On trouvera quelques-unes des illustrations du Canard sauvage reproduites dans Charles-Louis Philippe, Chroniques du Canard sauvage (Plein Chant, pp. 166-181).

42 Contes, par George Auriol (Plein Chant, 2004)
est consacré à l'inventeur de la Française légère.

  



      




Le Canard sauvage, lancé par Edmond Chatenay (Joseph Werner), déjà créateur de La Vie en rose, et baptisé du nom de la pièce d'Ibsen, Le Canard sauvage, ne vécut pas longtemps. Le premier numéro de cet hebdomadaire satirique et littéraire d'une vingtaine de pages est daté 21-28 mars 1903, le dernier 18-24 octobre 1903. Comme La Vie en rose, la feuille est imprimée en Française légère, un des caractères d'Auriol. Les illustrateurs, parmi lesquels on note Willette, Cappiello, Steinlen, Roubille sont prestigieux, les rédacteurs également — au regard de la littérature, non des principes du monde bourgeois. Alfred Jarry côtoie Charles-Louis Philippe, on rencontre Jules Renard souvent et Octave Mirbeau deux fois. Après un mois, chaque numéro traite d'un thème fourni par l'actualité, politique de préférence. Le Canard sauvage devient franchement anticlérical et antimilitariste, puis il s'essouffle. Restent, à la fin, cinq illustrateurs seulement,  Hermann-Paul, Roubille, Iribe, Kupka et Vallotton, et parmi les rédacteurs de poids, Charles-Louis Philippe et Alfred Jarry.
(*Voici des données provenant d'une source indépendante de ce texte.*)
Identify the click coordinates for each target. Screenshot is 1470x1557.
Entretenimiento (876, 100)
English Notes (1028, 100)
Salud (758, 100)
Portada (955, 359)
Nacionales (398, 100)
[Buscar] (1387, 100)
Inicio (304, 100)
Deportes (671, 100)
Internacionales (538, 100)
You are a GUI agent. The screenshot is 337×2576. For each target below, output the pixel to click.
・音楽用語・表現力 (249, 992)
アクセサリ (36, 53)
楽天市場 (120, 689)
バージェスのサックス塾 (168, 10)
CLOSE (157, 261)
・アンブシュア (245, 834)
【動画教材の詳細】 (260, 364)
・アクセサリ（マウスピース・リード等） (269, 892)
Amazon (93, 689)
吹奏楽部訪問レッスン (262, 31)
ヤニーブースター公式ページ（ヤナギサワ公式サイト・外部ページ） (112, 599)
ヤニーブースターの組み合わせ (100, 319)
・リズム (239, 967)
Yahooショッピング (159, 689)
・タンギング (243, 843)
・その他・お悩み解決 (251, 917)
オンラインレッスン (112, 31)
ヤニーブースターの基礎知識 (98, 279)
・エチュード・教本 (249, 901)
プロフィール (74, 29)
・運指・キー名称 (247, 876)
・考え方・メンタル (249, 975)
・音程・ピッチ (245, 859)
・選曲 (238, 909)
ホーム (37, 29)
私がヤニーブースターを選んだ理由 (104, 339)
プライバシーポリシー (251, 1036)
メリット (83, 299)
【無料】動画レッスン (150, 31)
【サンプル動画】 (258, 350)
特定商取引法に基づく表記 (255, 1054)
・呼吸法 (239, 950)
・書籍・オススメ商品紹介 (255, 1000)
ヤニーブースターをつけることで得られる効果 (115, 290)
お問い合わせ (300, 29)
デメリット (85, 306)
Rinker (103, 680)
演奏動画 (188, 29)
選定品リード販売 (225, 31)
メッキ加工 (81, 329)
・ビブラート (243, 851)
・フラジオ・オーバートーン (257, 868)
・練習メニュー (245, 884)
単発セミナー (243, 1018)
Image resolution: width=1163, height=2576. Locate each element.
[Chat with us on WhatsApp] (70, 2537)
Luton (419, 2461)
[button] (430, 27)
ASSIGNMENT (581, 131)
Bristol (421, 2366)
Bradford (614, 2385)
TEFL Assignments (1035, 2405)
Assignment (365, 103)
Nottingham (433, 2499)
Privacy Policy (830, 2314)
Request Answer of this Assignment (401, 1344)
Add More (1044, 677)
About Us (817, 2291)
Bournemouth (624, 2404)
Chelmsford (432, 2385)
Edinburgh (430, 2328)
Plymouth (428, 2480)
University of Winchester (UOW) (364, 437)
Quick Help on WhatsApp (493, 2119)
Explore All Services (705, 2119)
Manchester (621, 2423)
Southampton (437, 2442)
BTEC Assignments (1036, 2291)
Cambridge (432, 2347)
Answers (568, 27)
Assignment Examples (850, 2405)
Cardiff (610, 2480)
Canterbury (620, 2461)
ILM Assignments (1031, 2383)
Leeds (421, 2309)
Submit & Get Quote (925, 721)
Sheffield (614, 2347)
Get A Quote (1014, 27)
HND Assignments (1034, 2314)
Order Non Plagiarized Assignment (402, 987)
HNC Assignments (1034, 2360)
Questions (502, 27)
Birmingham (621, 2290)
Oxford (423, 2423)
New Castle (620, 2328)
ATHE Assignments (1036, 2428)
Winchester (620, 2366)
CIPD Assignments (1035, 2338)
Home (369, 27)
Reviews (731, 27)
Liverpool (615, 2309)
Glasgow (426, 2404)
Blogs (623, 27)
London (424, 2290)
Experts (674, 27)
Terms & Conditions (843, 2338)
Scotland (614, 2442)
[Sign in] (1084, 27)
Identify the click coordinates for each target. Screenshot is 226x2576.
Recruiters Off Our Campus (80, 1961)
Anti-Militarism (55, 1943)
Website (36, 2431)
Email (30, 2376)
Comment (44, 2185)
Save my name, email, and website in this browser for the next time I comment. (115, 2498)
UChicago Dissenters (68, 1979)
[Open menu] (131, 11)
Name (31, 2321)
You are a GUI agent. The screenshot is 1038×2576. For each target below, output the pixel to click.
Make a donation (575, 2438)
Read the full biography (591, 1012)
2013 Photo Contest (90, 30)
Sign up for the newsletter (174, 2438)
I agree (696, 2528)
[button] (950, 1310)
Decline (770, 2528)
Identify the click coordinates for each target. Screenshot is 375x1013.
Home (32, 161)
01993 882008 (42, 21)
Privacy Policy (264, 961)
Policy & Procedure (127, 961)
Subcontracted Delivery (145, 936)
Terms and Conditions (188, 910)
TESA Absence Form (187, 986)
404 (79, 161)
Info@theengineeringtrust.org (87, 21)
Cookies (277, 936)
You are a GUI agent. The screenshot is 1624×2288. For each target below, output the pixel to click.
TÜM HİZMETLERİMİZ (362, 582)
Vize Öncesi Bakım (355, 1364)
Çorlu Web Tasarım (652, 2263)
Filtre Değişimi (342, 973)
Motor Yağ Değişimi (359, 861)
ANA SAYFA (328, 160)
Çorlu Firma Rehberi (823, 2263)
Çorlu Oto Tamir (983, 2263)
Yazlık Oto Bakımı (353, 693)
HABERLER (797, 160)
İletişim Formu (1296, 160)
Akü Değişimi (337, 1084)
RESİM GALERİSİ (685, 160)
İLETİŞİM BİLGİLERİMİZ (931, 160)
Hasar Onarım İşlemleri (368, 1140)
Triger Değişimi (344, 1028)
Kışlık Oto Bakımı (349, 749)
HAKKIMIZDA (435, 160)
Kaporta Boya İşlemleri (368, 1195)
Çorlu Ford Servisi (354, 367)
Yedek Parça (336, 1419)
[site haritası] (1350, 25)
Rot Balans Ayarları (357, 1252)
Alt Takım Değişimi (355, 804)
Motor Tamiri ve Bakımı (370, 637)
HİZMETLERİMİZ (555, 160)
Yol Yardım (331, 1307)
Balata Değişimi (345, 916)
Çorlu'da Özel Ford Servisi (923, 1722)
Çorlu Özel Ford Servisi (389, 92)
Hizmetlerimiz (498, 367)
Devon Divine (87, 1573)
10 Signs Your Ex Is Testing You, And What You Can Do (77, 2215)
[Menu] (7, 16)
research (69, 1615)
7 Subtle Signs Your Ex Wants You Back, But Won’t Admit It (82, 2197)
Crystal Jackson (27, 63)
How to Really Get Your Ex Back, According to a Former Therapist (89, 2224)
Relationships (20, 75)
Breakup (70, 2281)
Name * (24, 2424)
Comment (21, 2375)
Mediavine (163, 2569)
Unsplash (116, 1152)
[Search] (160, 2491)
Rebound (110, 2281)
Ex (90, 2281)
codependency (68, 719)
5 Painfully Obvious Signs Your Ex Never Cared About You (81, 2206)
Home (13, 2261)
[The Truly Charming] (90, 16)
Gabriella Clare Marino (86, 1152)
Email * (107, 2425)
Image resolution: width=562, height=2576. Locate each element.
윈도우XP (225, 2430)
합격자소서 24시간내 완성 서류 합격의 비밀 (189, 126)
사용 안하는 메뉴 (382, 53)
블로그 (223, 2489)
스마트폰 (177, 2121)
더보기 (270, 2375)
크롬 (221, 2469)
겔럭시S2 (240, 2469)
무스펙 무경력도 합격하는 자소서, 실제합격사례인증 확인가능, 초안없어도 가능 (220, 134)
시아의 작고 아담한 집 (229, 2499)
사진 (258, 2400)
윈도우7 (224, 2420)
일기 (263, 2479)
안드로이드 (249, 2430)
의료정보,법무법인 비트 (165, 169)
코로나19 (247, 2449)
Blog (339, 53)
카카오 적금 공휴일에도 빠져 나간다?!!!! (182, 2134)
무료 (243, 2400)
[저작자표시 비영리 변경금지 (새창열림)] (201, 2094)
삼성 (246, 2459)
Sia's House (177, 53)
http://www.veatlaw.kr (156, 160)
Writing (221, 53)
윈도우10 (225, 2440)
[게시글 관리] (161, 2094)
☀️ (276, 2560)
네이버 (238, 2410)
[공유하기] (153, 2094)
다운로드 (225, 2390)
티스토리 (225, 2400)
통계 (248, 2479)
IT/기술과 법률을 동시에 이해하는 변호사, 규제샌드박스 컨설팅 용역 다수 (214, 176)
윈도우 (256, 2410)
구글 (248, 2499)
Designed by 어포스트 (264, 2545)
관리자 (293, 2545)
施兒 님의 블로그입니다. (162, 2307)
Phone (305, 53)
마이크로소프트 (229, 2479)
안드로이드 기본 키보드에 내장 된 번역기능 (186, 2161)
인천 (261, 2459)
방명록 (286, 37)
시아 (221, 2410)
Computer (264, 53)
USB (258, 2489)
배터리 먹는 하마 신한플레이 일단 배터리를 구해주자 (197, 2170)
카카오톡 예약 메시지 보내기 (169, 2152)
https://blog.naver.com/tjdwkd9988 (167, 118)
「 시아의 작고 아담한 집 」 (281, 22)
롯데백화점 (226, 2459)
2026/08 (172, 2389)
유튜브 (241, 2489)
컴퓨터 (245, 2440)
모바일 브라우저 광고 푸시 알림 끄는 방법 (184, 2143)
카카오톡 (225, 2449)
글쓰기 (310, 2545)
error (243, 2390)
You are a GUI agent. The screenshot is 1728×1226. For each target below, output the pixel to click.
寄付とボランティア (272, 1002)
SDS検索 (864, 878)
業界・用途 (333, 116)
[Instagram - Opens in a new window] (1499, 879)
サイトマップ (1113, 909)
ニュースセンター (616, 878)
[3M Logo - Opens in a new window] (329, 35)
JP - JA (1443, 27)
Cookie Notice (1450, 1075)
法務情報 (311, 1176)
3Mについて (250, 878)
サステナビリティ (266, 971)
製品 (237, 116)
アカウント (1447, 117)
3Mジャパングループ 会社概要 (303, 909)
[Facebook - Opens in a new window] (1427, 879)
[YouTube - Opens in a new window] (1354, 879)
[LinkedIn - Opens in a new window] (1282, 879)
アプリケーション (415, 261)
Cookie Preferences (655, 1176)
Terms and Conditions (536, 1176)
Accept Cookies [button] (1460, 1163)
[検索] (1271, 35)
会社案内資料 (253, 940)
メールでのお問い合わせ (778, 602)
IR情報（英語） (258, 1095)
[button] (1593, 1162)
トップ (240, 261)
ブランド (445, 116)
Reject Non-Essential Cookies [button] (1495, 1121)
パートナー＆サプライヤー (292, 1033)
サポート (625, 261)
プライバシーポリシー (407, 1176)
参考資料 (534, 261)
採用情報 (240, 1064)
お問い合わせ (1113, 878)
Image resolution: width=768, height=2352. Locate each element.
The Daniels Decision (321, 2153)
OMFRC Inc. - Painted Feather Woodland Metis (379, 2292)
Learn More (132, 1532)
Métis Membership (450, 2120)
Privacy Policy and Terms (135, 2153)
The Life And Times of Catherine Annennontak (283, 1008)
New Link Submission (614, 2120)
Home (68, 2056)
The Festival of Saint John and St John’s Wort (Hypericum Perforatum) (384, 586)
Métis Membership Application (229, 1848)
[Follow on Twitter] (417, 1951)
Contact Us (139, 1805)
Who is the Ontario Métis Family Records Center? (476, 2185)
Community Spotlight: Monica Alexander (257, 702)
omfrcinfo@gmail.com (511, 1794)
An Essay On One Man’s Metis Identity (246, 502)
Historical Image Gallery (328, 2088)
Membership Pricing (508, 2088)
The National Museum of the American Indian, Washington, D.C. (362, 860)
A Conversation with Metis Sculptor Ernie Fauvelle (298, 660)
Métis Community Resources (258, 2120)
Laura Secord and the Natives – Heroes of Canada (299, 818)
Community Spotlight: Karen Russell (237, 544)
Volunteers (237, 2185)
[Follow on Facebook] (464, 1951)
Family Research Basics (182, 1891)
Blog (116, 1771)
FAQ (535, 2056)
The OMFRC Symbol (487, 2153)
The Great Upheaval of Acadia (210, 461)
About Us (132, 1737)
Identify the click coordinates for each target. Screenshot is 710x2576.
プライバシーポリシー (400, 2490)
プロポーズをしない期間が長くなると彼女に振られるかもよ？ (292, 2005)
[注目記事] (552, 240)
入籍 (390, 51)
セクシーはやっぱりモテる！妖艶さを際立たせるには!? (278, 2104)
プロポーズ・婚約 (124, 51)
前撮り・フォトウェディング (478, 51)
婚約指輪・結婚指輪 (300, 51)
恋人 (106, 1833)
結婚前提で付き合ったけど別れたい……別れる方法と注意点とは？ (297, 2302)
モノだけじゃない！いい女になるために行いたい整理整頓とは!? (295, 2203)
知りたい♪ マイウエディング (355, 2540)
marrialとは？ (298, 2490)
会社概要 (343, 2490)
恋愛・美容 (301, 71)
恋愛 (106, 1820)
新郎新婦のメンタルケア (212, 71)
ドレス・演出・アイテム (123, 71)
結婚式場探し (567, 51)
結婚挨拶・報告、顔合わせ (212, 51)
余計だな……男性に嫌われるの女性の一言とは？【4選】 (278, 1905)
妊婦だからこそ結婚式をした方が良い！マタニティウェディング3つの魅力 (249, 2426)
Au premier numéro, en huitième page (le journal n'est pas paginé) Charles-Louis Philippe donne La Mi-Carême (éditions Plein Chant, p. 53), que l'on peut rapprocher d'une illustration par Cappiello, en dernière page.


APRÈS LA MI-CARÊME

— Qu'est-ce que ce sera après le carême tout entier ?


Charles-Louis Philippe souffrait, en ce jour de liberté sexuelle, de ne pas avoir les cinq francs que lui auraient coûté les services d'une fille des rues, de n'avoir pas, non plus, rencontré une jeune fille à séduire, car les demoiselles étaient, ce jour-là, enfermées chez elle par des mères soucieuses de préserver leur vertu. Cappiello, lui, nous montre un noceur, vivant dans un autre monde que celui de l'auteur de "La Mi-Carême".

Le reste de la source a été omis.